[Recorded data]
========================

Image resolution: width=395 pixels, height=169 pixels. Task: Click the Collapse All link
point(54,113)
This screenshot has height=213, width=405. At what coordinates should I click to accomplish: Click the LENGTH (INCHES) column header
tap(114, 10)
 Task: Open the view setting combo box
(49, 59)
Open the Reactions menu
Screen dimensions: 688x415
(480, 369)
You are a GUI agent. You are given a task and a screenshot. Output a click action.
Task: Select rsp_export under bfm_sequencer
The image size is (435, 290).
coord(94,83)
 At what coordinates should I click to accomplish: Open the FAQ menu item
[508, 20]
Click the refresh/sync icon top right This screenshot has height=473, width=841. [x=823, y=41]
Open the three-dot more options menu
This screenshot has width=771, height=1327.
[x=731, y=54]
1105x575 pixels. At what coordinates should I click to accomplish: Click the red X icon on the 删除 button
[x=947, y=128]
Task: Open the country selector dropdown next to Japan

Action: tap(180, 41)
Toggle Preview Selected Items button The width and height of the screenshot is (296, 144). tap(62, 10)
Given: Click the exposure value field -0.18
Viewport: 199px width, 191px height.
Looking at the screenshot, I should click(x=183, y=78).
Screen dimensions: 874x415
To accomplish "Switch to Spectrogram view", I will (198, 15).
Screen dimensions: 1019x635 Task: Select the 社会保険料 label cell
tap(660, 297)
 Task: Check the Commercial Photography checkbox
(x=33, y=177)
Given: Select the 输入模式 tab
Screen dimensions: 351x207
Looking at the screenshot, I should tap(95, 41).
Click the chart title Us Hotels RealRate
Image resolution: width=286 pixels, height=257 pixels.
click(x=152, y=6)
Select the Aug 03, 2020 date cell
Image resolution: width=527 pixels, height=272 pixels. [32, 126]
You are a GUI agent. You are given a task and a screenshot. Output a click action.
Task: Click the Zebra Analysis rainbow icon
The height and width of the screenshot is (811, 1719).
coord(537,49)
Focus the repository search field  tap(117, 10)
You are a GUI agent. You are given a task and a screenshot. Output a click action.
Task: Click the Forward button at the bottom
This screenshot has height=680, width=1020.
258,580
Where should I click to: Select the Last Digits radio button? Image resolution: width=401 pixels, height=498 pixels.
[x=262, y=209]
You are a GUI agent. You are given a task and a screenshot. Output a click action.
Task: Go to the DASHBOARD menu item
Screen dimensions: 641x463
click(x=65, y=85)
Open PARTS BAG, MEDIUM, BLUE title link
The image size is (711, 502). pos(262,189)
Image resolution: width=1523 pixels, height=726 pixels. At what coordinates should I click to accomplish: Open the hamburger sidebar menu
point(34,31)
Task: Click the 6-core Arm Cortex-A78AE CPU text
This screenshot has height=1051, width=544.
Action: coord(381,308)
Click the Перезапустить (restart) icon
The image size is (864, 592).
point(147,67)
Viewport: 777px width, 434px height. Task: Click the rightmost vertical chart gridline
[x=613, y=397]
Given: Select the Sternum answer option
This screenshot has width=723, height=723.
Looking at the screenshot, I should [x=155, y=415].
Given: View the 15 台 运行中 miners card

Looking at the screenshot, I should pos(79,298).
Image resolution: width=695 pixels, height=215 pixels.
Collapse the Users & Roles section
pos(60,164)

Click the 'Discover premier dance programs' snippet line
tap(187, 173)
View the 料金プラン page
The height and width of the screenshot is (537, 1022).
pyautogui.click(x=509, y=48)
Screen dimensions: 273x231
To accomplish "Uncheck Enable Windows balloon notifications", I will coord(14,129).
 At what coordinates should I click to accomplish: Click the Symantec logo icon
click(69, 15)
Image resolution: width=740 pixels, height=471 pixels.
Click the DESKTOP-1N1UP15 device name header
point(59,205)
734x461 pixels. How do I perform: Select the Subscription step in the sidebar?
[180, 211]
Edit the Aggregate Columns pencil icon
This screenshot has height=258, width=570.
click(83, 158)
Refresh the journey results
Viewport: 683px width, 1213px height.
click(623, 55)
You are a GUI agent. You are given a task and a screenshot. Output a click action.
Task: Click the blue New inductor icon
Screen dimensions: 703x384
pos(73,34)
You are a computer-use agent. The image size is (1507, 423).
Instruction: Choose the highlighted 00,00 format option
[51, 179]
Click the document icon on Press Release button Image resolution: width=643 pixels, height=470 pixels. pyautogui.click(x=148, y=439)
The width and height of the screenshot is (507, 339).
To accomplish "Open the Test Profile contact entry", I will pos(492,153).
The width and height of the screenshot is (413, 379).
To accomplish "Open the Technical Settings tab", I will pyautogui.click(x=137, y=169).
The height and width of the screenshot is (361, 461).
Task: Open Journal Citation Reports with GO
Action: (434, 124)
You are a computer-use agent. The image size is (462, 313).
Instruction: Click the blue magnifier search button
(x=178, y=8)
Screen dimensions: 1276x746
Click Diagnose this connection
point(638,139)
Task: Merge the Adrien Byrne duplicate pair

========================

TASK TO CARRY OUT - Write out exactly those lines running from the line with "Screen dimensions: 703x384" to the end of the data above, the first and last included.

SOLUTION TO THE EXERCISE -
Screen dimensions: 703x384
pos(73,34)
You are a computer-use agent. The image size is (1507, 423).
Instruction: Choose the highlighted 00,00 format option
[51, 179]
Click the document icon on Press Release button Image resolution: width=643 pixels, height=470 pixels. pyautogui.click(x=148, y=439)
The width and height of the screenshot is (507, 339).
To accomplish "Open the Test Profile contact entry", I will pos(492,153).
The width and height of the screenshot is (413, 379).
To accomplish "Open the Technical Settings tab", I will pyautogui.click(x=137, y=169).
The height and width of the screenshot is (361, 461).
Task: Open Journal Citation Reports with GO
Action: (434, 124)
You are a computer-use agent. The image size is (462, 313).
Instruction: Click the blue magnifier search button
(x=178, y=8)
Screen dimensions: 1276x746
Click Diagnose this connection
point(638,139)
Task: Merge the Adrien Byrne duplicate pair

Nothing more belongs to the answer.